Available records:

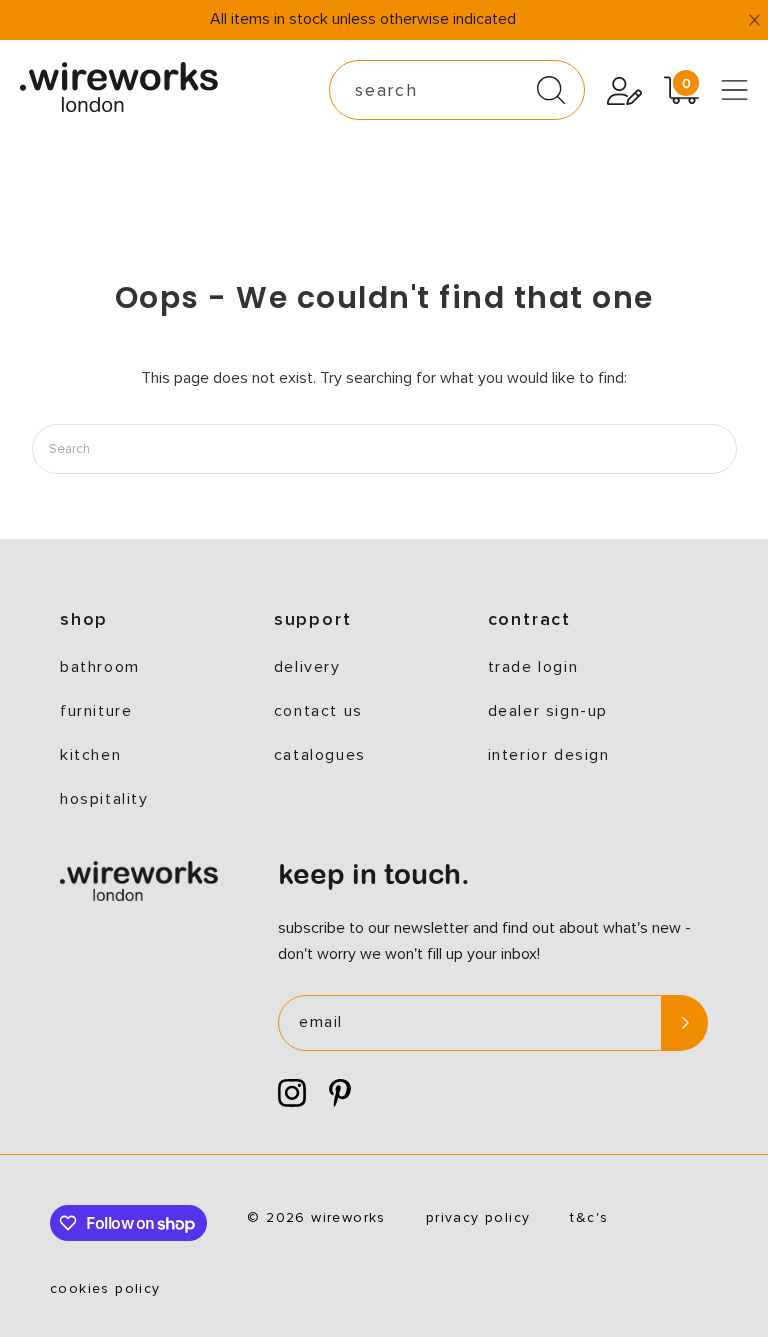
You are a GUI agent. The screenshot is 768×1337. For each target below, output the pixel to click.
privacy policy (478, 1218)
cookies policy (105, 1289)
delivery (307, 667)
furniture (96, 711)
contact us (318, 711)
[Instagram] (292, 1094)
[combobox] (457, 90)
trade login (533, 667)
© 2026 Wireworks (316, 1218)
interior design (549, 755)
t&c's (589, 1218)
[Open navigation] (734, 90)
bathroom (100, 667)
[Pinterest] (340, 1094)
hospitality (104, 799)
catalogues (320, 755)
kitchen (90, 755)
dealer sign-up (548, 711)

Activity: All of the records need repeating exactly, except for the pictures.

Answer for the task:
You are a GUI agent. The screenshot is 768×1337. For each target below, output the pixel to click.
privacy policy (478, 1218)
cookies policy (105, 1289)
delivery (307, 667)
furniture (96, 711)
contact us (318, 711)
[Instagram] (292, 1094)
[combobox] (457, 90)
trade login (533, 667)
© 2026 Wireworks (316, 1218)
interior design (549, 755)
t&c's (589, 1218)
[Open navigation] (734, 90)
bathroom (100, 667)
[Pinterest] (340, 1094)
hospitality (104, 799)
catalogues (320, 755)
kitchen (90, 755)
dealer sign-up (548, 711)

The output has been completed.